Central Diabetes Insipidus (central DI) can be inborn from a hypothalamic hamartoma (thanks to radiopaedia.org for this link) where hypothalamic hormone production and subsequently ADH (antidiuretic hormone) production is diminished.
Not infrequently it can also be acquired as Ref. 5 reviewed. This reference shows that MRI studies can be useful to follow these patients. The causes for this can be quite varied and include metastasizing tumors, trauma (basal skull fracture), brain sarcoidosis, brain tuberculosis, cerebral aneurysms and destructive hypothalamic lesions from meningitis or encephalitis.
Finally there is a rare genetic abnormality of the vasopressin gene on chromosome 20, which is responsible for an autosomal dominant form of a familial diabetes insipidus. However, apart from the cases mentioned above, most cases still remain unexplained as to why they occur.
The two cardinal symptoms as mentioned in the introduction chapter on DI are polydipsia (excessive thirst and fluid intake) and polyuria (frequent trips to the bathroom with immense amounts of urine). The urine is very diluted and if osmolality is measured, it is less than 200 mOsm per liter.
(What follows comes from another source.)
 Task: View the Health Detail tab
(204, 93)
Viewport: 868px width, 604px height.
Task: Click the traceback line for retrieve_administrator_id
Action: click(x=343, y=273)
The patient has to go to the bathroom at nights as well (nocturia) contrary to psychogenic water drinking.
The simplest way to diagnose central DI is in the hospital setting by way of the water deprivation test. This test consists of a period of fluid deprivation, which in normal persons would lead to urine concentration.
However, in central DI patients the urine osmolality never exceeds that of the plasma osmolality.
When vasopressin is give by injection, the normal person would only increase the urine osmolality by an additional 5%, whereas the central DI would concentrate it now by more than 50%. In contrast, a patient with nephrogenic DI would not show any response of the urine osmolality to the vasopressin injection.
Hormone replacement therapy with a vasopressin analogue is the treatment of choice. In the past vasopressin had to be given several times per day by needle subcutaneously.
This was necessary as the regular vasopressin wears off in 6 hours or less. However, all of this changed with the arrival of desmopressin acetate, or DDAVP.
This is an acronym for a complicated chemical name of an arginine derivative of vasopressin that lasts for between 12 and 24 hours and can be given by nasal spray (Desmopressin nasal spray, brand names: DDAVP, Stimate, Minirin). Each puff delivers 10 micrograms of DDAVP and most people need only one puff in the morning and one puff in the evening. It is well tolerated and normalizes the life of a patient with central DI. It is also available by injection. Side effects can be high blood pressure and hyponatremia (when overdosed, see Ref. 10).
As long as the central DI is not due to an incurable tumor, life expectancy with the use of the DDAVP nasal spray for such a patient is normal.